Less common today, but used throughout Europe for centuries, is the reliquary ring. This band bears a small cabinet, case, compartment, or box, usually elaborately carved and bejeweled, within which was a splinter of the True Cross or the holy relic of a martyred saint.
We shall speak later of the wedding ring, which while a social is also a religious symbol. Annually on Ascension Day the Doge of Venice sets a wedding ring onto a finger of the sea, to denote that the Adriatic is servant to the city just as a wife is to her mate.
Practical Rings
From earliest times, too, rings have been enlisted for more prosaic duties. Signet rings have served romantic ends in history and legend, as well as supplying the king’s or the merchant’s identifying seal. Noblemen slain in battle have oftentimes been identified by their rings, which bore the crests of their noble houses. Until recently every Chinese scholar and mandarin wore a ring, or carried a little ornamented bar of ivory or jade, topped with intaglio symbols that stamped his name. Such stamps are to be seen on many paintings, and at the end of passages of calligraphy.

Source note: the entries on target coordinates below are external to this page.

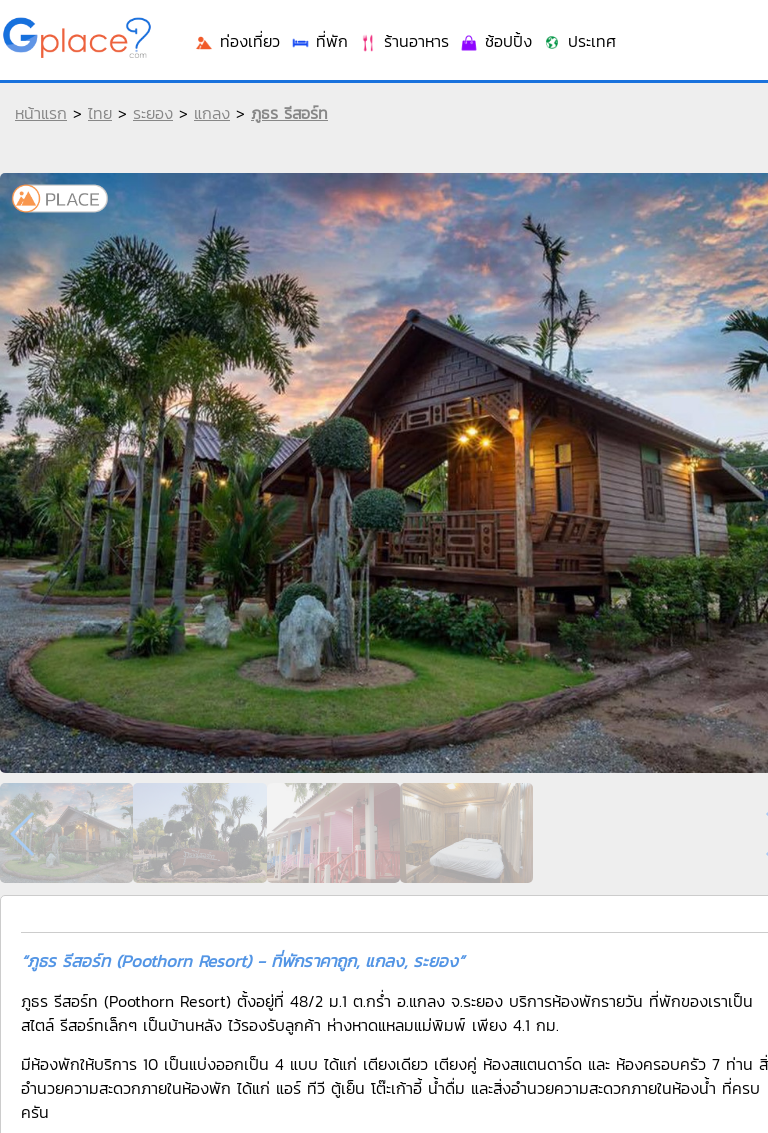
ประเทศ (579, 41)
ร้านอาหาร (403, 41)
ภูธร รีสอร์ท (289, 113)
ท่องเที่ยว (237, 41)
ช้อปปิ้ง (495, 41)
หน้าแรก (41, 113)
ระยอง (153, 113)
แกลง (212, 113)
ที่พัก (319, 41)
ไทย (100, 113)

The practice of sealing envelopes with stamped wax is no longer a widespread western custom, and even red tape has lost its redder seal; hence the signet ring, once most common among men, has been largely replaced by rings bearing the insignia of a high school or college class or a fraternal order.

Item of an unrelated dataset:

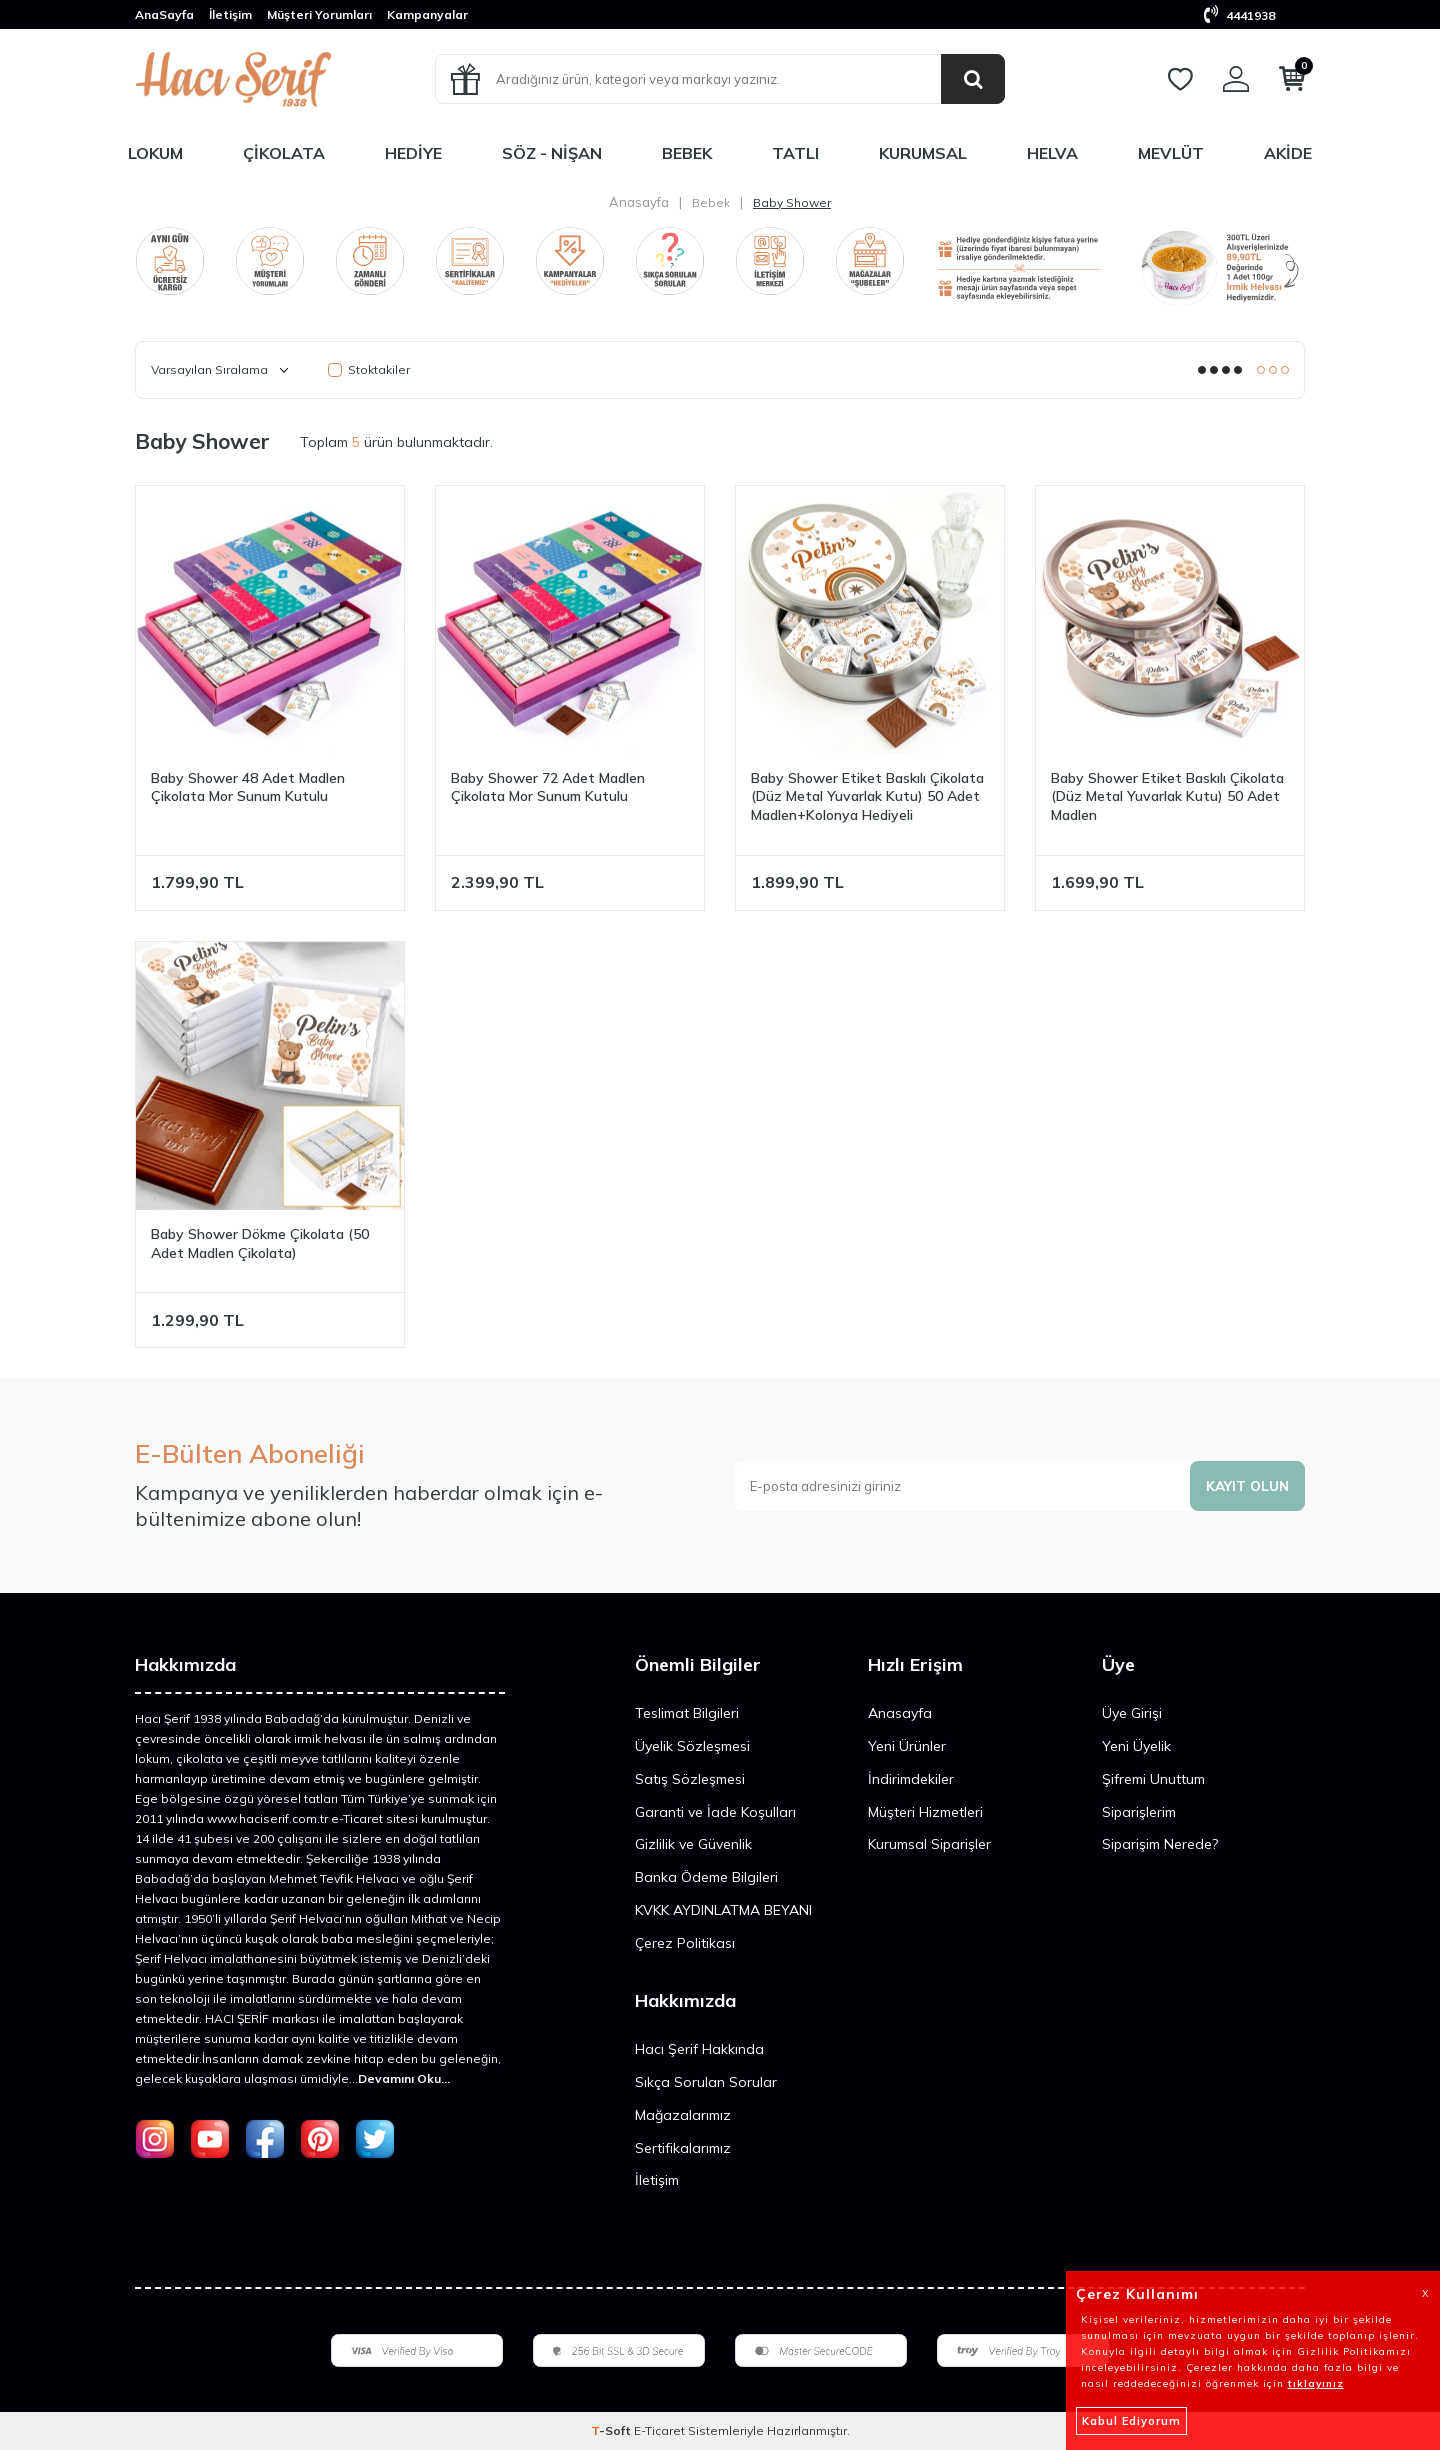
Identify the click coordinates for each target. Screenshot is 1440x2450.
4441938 (1239, 15)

Among other practical uses of finger rings may be mentioned their use as money by the Gauls and other tribes of northern Europe. Women have had mirrors set in their rings, to give them constant glimpses of beauty—or a chance for quick repair. In eighteenth-century England and later—my grandfather wore one—were rings capped with a little hammer to press the tobacco down in pipes.

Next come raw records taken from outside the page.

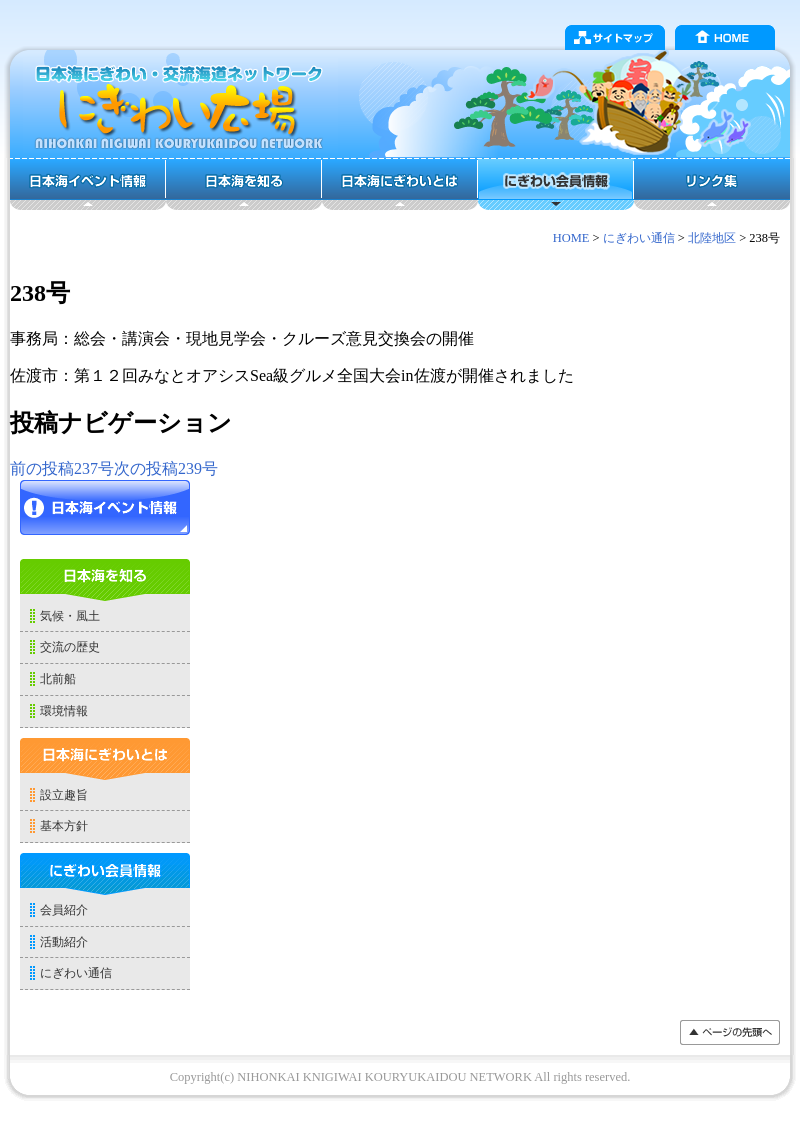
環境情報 (64, 711)
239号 (166, 468)
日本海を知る (244, 184)
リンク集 (712, 184)
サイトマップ (615, 37)
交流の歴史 (70, 647)
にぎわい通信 (639, 238)
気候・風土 (70, 616)
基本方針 (64, 826)
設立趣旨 (64, 795)
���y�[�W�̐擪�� (730, 1032)
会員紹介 (64, 910)
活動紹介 (64, 942)
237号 (62, 468)
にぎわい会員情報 (556, 184)
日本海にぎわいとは (400, 184)
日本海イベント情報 (88, 184)
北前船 (58, 679)
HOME (725, 37)
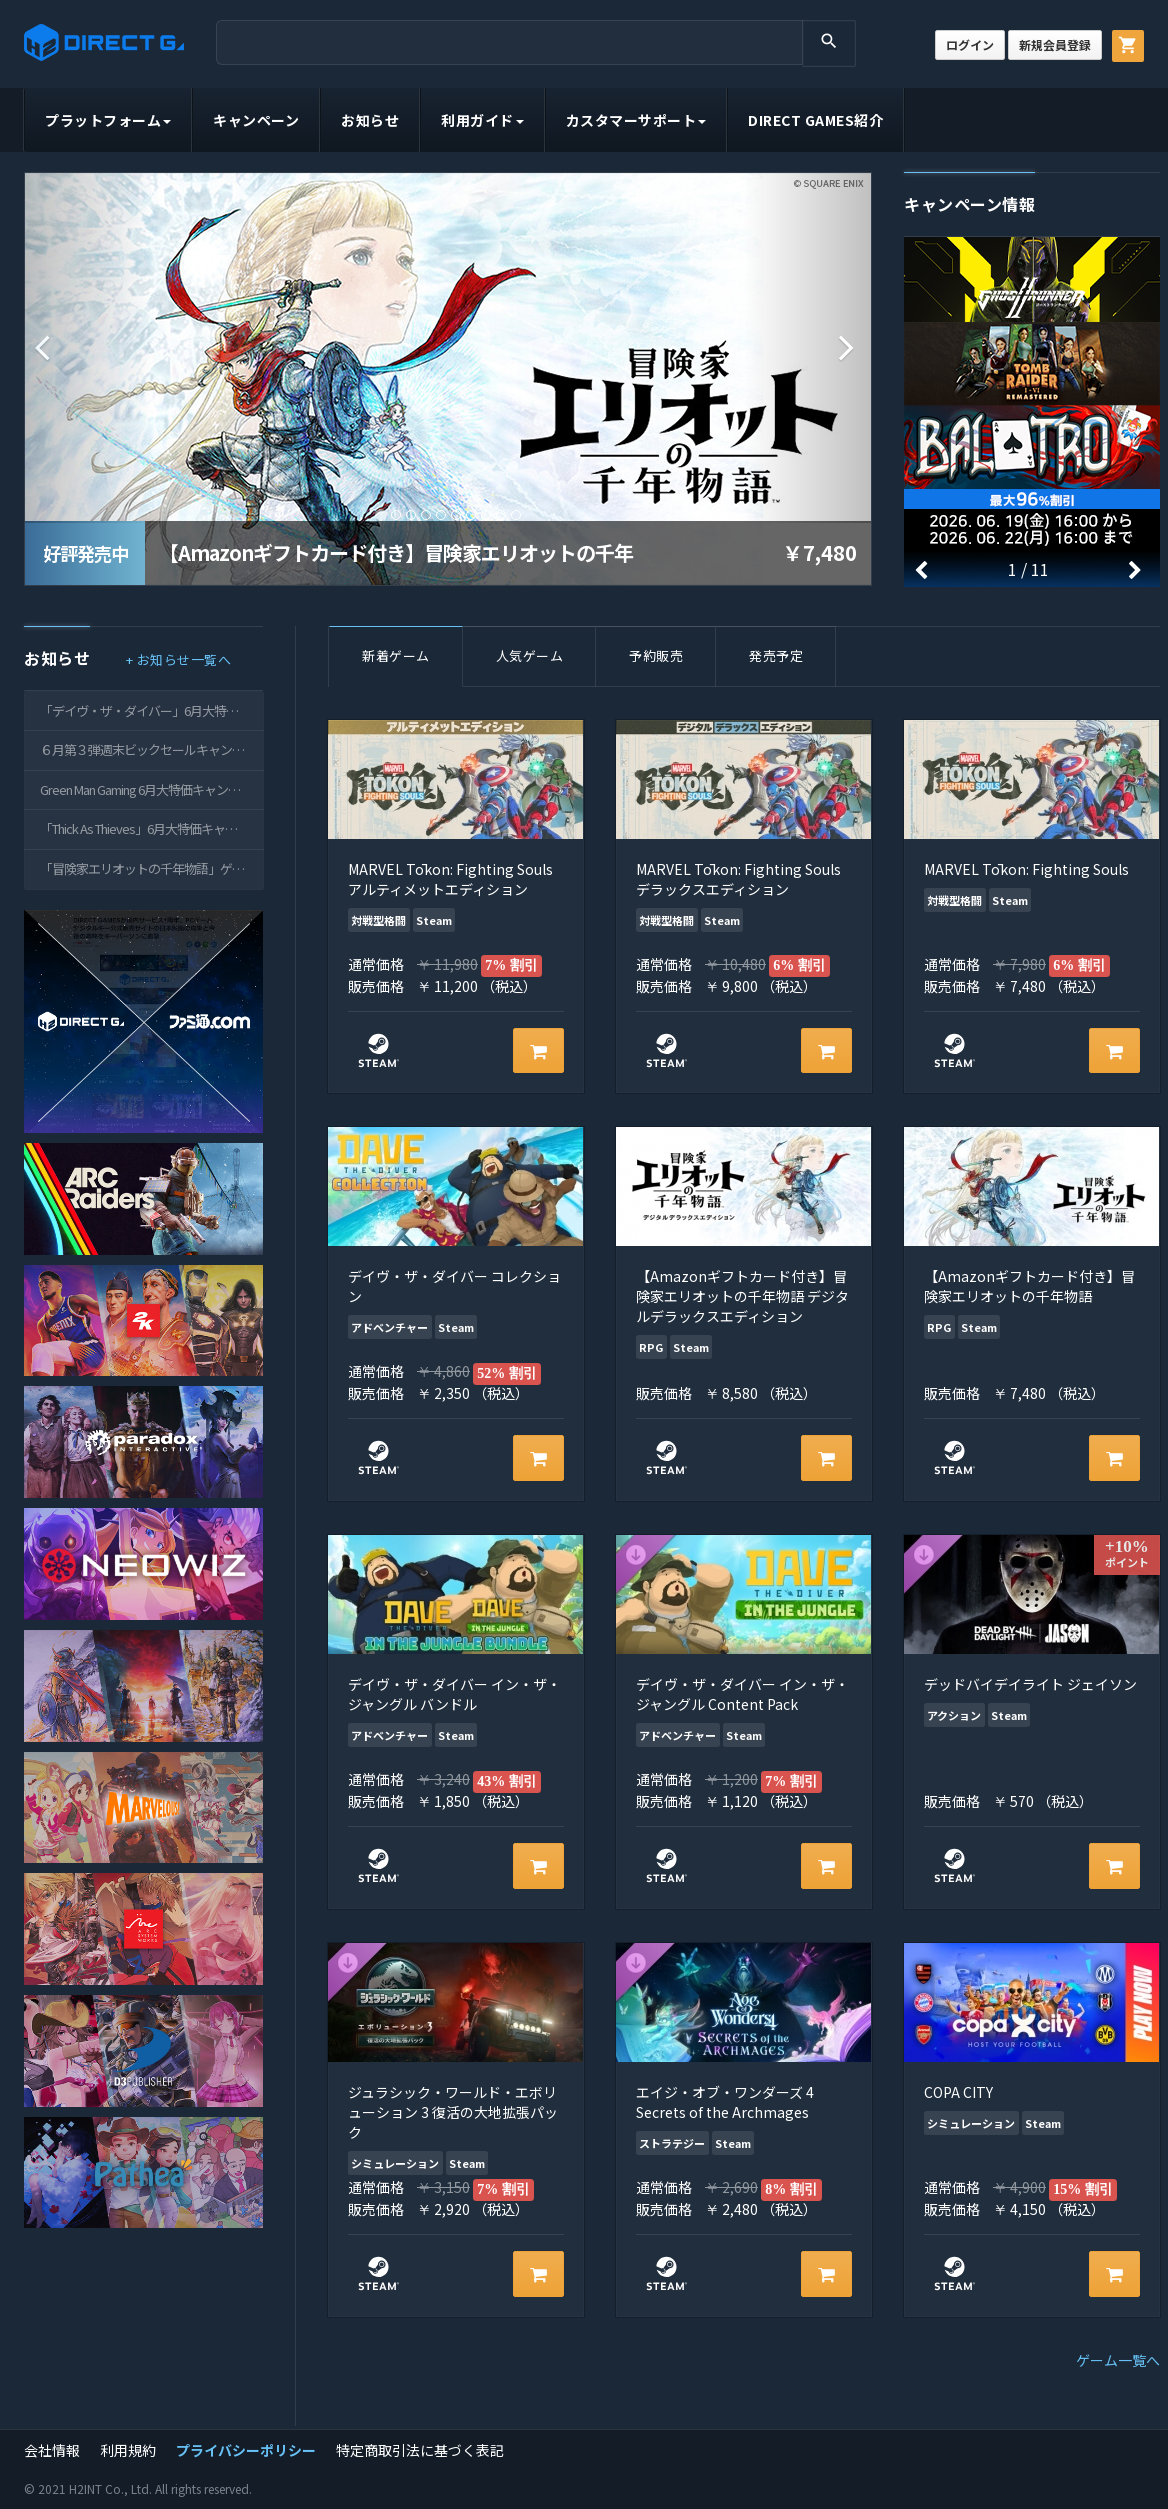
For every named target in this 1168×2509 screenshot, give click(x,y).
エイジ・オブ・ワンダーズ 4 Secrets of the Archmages (725, 2102)
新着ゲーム (396, 655)
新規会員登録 (1055, 44)
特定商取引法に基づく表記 (420, 2450)
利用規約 (128, 2450)
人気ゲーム (530, 655)
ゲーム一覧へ (1118, 2360)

And there were rings for fighting. Roman gladiators added iron rings to the power of their fists, sometimes even enlarging these with a bar across the entire back of the hand, held by a leather thong across the palm—predecessors of the infamous “brass knuckles.”
Poison Rings
Even more sinister, though mainly obsolete except in spy stories, is the murderous poison ring. In some such rings, the poison could be ejected through a tiny aperture in a point of the design, as in the lion’s claw of a ring of Cesare Borgia’s. This point would normally be on the side of the ring at the back of the hand, but it would be slipped around to the palm outstretched to shake the hand of the unsuspecting victim. A firm pressure of greeting became at once goodbye.